INPUT RECORDS:
● ● ● ●

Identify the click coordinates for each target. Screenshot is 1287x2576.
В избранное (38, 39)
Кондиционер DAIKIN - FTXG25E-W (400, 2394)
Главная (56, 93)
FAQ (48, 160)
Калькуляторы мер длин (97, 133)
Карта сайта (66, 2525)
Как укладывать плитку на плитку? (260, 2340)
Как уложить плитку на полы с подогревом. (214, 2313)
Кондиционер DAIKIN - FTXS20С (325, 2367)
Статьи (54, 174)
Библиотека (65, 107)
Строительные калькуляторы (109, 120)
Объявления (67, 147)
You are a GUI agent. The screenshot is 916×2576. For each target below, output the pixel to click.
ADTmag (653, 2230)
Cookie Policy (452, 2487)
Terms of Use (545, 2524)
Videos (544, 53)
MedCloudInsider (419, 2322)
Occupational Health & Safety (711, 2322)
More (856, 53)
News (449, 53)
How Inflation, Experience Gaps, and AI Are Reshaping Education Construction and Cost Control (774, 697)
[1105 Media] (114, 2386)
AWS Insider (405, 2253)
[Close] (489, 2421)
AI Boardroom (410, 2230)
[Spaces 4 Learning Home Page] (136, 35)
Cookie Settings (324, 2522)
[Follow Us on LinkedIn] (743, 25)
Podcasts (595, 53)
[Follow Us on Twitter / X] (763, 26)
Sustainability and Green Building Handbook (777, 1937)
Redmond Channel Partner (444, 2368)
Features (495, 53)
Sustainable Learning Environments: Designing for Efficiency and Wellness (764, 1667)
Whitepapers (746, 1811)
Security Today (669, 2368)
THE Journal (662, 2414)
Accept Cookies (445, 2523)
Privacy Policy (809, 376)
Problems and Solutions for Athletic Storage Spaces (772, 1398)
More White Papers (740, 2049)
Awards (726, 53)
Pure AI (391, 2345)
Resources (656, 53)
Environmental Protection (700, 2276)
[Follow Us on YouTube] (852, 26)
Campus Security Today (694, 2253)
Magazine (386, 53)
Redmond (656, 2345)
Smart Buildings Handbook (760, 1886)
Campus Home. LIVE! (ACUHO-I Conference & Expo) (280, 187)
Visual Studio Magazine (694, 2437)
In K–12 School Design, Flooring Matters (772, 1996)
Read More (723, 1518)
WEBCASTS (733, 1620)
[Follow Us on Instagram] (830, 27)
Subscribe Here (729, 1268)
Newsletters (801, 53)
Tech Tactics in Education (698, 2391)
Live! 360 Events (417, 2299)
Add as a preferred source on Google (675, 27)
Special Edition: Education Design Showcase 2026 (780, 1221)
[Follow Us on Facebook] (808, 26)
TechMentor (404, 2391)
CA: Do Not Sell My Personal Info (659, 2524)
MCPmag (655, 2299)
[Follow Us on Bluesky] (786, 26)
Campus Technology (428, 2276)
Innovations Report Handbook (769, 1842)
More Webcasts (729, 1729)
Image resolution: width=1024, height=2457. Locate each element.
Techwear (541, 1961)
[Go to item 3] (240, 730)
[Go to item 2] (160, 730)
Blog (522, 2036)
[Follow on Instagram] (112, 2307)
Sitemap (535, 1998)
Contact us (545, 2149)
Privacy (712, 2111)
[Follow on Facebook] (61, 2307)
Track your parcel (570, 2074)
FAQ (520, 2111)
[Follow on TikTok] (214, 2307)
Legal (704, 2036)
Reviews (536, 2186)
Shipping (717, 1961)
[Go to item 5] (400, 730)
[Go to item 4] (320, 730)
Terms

● ● ● ●

ASSIGNMENT:
Where a line of the listing holds the string "Facebook", copy that line.

RESPONSE:
[Follow Us on Facebook] (808, 26)
[Follow on Facebook] (61, 2307)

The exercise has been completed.